As the demand for semiconductors worldwide has been surpassing the supply capability of the industry, Denso is considering spinning off its US$3.1 billion chip business, the company’s chief technology officer shared last week. For context, the Japanese company is often dubbed as the world’s second-biggest auto-parts maker, as it gradually builds up a presence within the automotive chips industry.
However, over the last three years, Denso has accumulated semiconductor-related capital expenditures totaling around 160 billion yen, automatically placing it as the world’s fifth-largest supplier of automotive chips by sales. As McKinsey stated in a recent report in regards to the chip shortages, “given the ongoing instabilities in the semiconductor supply chain, the automotive industry should consider refining its strategy,” it said.

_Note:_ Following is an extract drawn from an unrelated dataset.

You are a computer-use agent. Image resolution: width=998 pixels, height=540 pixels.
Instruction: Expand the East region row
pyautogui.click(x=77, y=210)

The report noted that companies can start by focusing on the implications of three critical activities that form the foundation for strategic shortage management: the creation of strong technology maps, reliable short-term demand planning, and guidance for long-term demand planning. Denso is mulling a possible long term strategy to tackle the chip shortages and burgeoning demand.

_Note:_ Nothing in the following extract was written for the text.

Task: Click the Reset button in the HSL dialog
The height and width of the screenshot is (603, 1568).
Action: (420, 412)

“We need to think about whether the time will come when we sell semiconductors, alone, externally. It’s worth looking into whether that kind of structure is possible,” CTO Yoshifumi Kato told Bloomberg in an interview. Currently, the chips Denso makes in-house goes into automotive parts that it then sells to carmakers or other suppliers. When examining the possibility of supplying semiconductors on their own, Kato said Denso will consider whether the division is better positioned outside of the company.
Decision on the split has yet to be decided according to Kato, adding that Denso’s focus for the time being is on meeting internal chip demand. Denso, which specializes in vehicle air conditioning, has been looking to external partners to help strengthen its hand in the semiconductor market.
The company agreed in February to buy a 10% stake in a chip plant being built in Japan by Taiwan Semiconductor Manufacturing Co (TSMC) with Sony Group that will be producing 55,000 12-inch wafers a month from 2024. That deal, Denso says, will help it procure microcontroller chips. The plant on Kyushu island, which Japan’s government is helping build as part of a strategy to avoid component shortages that could hurt economic growth, will also make chips for a nearby Sony image sensor factory.
Then in April, Denso also said it would collaborate with United Microelectronics Corp to produce semiconductor wafers in Japan in order to bolster production of power and analog chips. According to Denso’s Kato, demand for automotive semiconductors, on a tear amid the industry’s shift to electric, internet-connected and autonomous cars, is likely to continue going from strength to strength.
Facing such conditions, funding directed toward its chip business will grow and make up over 10% of Denso’s research, development and equipment-investment expenditure, Kato said. Denso said at a briefing earlier this month that it’s targeting 500 billion yen in sales from its in-house power and analog chip business, up from around 420 billion yen currently.